DATASET RECORDS
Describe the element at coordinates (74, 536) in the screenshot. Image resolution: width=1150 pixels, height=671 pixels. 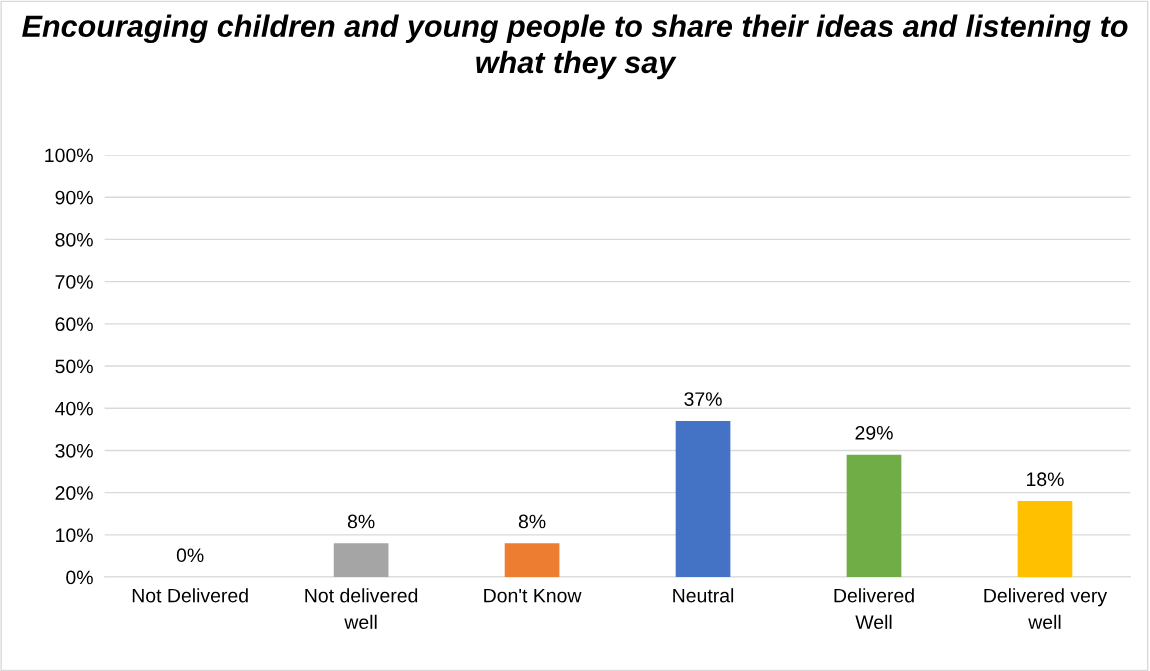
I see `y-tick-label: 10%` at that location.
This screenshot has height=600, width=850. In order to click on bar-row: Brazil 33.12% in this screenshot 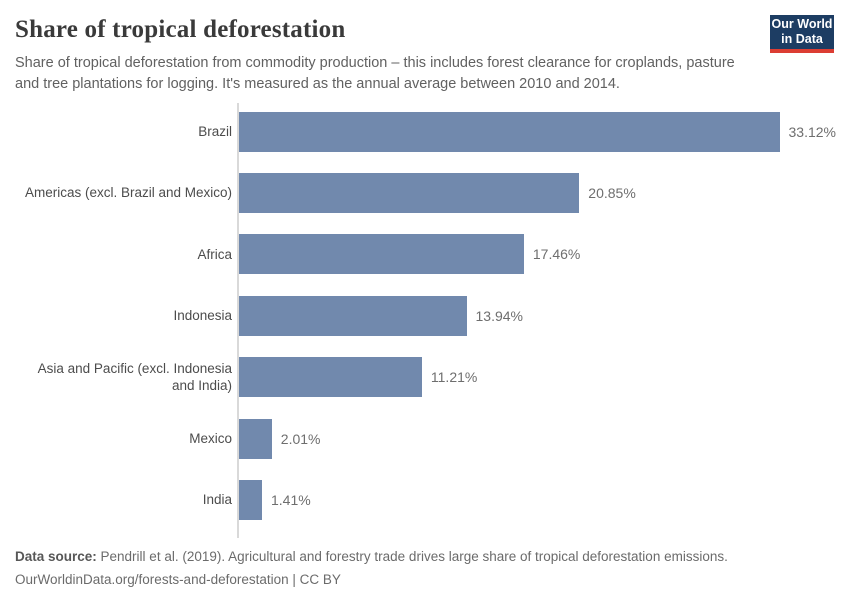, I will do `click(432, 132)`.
...
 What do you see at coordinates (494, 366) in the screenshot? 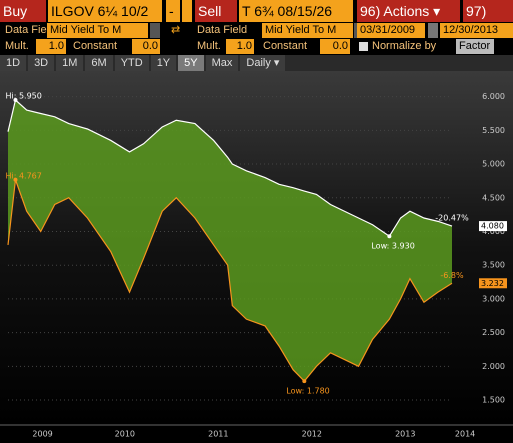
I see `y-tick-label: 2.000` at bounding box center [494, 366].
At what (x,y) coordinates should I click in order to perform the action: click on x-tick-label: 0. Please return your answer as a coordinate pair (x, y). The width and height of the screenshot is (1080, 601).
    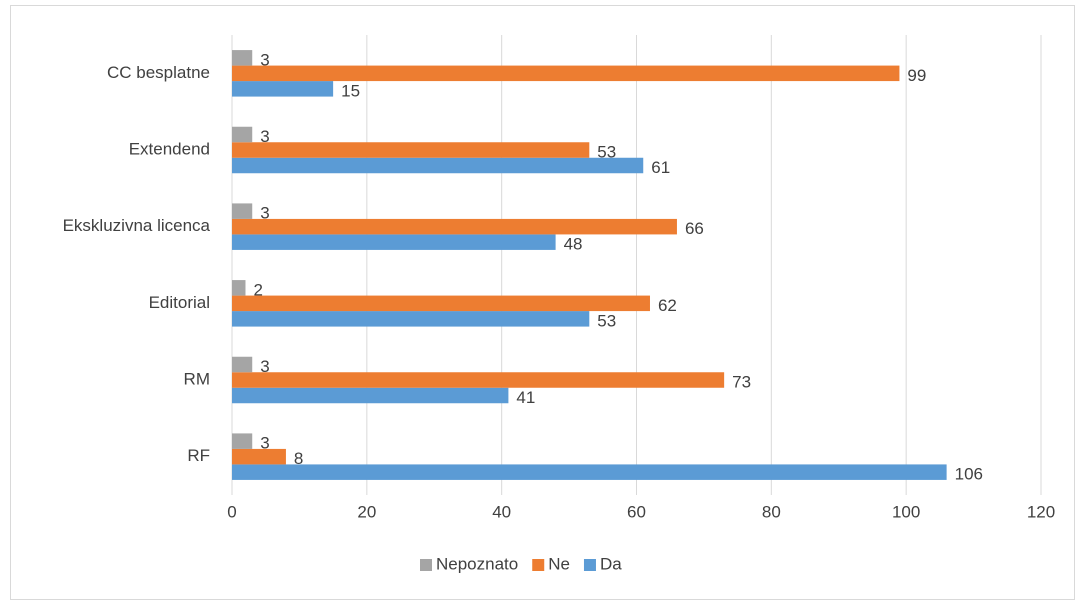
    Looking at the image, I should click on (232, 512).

TRY IT
Format as a Markdown table with the columns Row and Line the lines starting at the line that contains "At what (x,y)" and ending at the line that contains "Looking at the", one numbered row per line and blank lines omitted. Leave the pictures out of the table.

ANSWER SECTION
| Row | Line |
|---|---|
| 1 | At what (x,y) coordinates should I click in order to perform the action: click on x-tick-label: 0. Please return your answer as a coordinate pair (x, y). The width and height of the screenshot is (1080, 601). |
| 2 |     Looking at the image, I should click on (232, 512). |